O vice-presidente da República, Geraldo Alckmin, afirmou neste sábado que o Conselho Nacional de Política Energética aprovará, na próxima quarta-feira, o aumento da mistura obrigatória de etanol anidro na gasolina de 30% para 32%. A declaração foi feita durante evento do setor ferroviário realizado em Dom Aquino.

Segundo Alckmin, a medida deverá trazer benefícios econômicos e ambientais, ampliando o uso de combustíveis renováveis e contribuindo para a redução do preço da gasolina ao consumidor. O vice-presidente destacou que o Brasil possui uma das maiores participações de biocombustíveis na matriz energética mundial e afirmou que o aumento da mistura reforça a posição do país na produção sustentável de energia.

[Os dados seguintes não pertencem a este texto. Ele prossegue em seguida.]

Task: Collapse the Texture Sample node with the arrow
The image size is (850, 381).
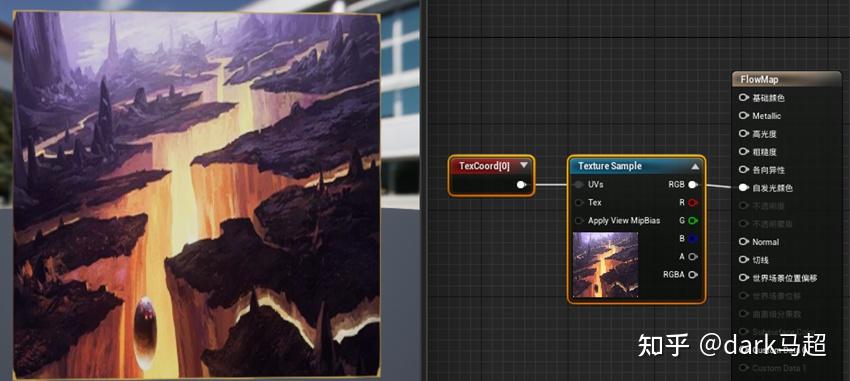Action: (695, 166)
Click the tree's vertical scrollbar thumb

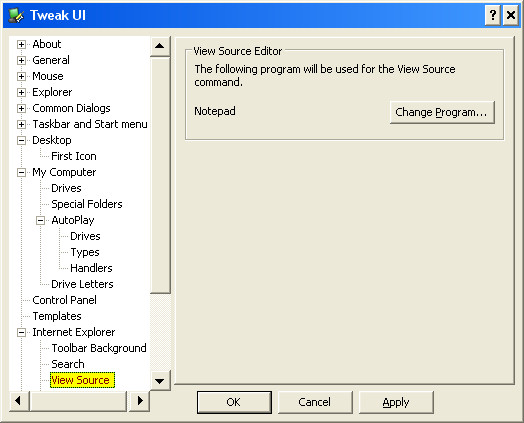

A proposta vem sendo defendida pelo governo federal como estratégia para ampliar o consumo de etanol produzido nacionalmente e reduzir a dependência da importação de gasolina. Além disso, a medida busca diminuir os impactos das oscilações internacionais do petróleo sobre o mercado interno de combustíveis.

Caso seja confirmada pelo Conselho Nacional de Política Energética, a mudança representará o segundo aumento consecutivo do teor obrigatório de etanol anidro na gasolina em pouco mais de um ano. Em junho de 2025, a participação do biocombustível passou de 27% para 30%, após estudos técnicos realizados pelo governo e pelo setor produtivo apontarem a viabilidade da ampliação.

A expectativa do governo é que a maior utilização do etanol fortaleça a cadeia sucroenergética, incentive investimentos no setor e contribua para a redução das emissões de gases de efeito estufa, ao mesmo tempo em que ajuda a tornar os combustíveis mais competitivos para os consumidores brasileiros.